In reality, M. is a lady I owe much to. She is a secretary/ admin in one place where I work, and she was instrumental in me getting my first assignment there, which led to other jobs and assignments which set my life as it now in motion (ie., financial independence, and a lot of time to get to know myself, realizing my mom’s narcissistic disorder, discovering love etc.). I am thinking now of moving on from this job, and have mixed feelings about leaving a place that has been like home for me but is not instrumental to my professional and personal growth anymore. M. has also been very helpful at the time and after my father died (especially in liaising with my boss). In a way, she was a gatekeeper to this new page of my life that is somehow coming to an end, or which rather was a stepping stone towards other places/career paths. In a way, M. is a bit motherly towards me in a workplace where people are not very tightly knit.
Did I give birth to myself? Why was it not painful, why the menstruation?
Was the kid a mix of both my parents? If so, why did he look 99% like my dad, but only something reminiscent of my mom? Why did I bump into him on my way to my own child with my very same name (and pronounced with my mom’s accent)? And he stood in my way and we looked at each other deeply into the eyes? Given my mom’s mental disorder which I am only recently come to terms with, I feel pretty disconnected from my heritage from my mom’s side, and I have difficulties integrating her as being a part of me.
Why was the pram so much bigger (accommodating more kids..?more parts of me..?)?
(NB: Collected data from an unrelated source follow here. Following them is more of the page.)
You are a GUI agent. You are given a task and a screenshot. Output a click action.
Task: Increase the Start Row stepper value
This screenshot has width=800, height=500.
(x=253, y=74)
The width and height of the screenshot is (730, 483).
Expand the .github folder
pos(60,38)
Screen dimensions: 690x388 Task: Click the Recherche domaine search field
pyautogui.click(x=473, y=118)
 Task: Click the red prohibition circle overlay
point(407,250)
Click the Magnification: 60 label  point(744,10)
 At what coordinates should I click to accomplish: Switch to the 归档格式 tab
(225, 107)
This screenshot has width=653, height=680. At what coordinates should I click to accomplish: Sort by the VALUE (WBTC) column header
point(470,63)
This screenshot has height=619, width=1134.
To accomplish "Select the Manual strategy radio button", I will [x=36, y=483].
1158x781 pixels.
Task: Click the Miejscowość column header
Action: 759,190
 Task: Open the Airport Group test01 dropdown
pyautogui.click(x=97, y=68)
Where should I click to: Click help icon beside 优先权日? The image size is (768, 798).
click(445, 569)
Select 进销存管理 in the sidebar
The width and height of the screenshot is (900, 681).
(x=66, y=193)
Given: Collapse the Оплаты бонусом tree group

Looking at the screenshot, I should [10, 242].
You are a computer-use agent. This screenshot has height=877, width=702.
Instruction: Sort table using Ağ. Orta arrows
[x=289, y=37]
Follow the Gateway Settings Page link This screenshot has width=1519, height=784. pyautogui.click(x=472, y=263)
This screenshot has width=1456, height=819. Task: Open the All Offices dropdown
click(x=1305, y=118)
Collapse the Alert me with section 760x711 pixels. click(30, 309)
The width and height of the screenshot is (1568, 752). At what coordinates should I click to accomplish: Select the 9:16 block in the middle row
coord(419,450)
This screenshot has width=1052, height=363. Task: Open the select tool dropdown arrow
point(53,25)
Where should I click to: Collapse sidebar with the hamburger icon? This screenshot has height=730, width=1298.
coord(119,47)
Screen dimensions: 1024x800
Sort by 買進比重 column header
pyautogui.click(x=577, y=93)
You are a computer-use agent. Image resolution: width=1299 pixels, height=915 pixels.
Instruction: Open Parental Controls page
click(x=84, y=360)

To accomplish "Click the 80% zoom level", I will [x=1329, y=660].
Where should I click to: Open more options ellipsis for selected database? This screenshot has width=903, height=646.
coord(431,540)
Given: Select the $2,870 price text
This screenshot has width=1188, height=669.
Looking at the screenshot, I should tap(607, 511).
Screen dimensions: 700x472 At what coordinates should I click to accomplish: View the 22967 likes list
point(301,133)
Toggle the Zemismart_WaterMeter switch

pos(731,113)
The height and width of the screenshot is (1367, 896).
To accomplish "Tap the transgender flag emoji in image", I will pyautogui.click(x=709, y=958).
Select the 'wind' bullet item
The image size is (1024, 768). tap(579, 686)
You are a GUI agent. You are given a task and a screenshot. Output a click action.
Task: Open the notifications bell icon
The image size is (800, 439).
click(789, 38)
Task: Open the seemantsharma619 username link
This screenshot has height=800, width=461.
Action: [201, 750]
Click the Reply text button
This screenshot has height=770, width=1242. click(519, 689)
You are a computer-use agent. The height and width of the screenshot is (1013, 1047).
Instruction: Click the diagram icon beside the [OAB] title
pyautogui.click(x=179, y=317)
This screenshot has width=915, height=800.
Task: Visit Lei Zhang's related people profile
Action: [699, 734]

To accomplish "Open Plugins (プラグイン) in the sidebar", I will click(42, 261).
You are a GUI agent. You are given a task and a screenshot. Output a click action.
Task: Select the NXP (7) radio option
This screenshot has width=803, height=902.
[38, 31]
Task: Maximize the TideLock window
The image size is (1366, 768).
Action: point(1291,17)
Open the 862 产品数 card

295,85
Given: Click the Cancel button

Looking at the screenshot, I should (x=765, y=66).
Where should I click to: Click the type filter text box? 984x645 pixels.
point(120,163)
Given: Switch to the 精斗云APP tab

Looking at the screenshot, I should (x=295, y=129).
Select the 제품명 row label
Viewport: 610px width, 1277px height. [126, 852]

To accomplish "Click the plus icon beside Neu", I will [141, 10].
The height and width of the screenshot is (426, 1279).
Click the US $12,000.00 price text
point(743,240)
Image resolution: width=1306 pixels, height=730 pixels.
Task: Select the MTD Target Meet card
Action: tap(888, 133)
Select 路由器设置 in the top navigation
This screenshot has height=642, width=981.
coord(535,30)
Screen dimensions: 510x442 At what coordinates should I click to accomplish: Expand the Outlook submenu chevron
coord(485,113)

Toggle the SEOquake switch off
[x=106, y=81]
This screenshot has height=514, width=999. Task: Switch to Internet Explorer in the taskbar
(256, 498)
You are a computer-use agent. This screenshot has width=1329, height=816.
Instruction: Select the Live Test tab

Why this lady, M.? I also think this enormous security in the dream, the relaxedness, the fact the babies did not seem so important to me (and that I did not seem to care much about my first baby, a boy….hence we are not even that sure that he was there…). In any case I wasn’t tending to them like a mother would do, although possibly a bit more connected to the new child with my own name,
Thanks if you can help, I can feel this dream means a lot to me.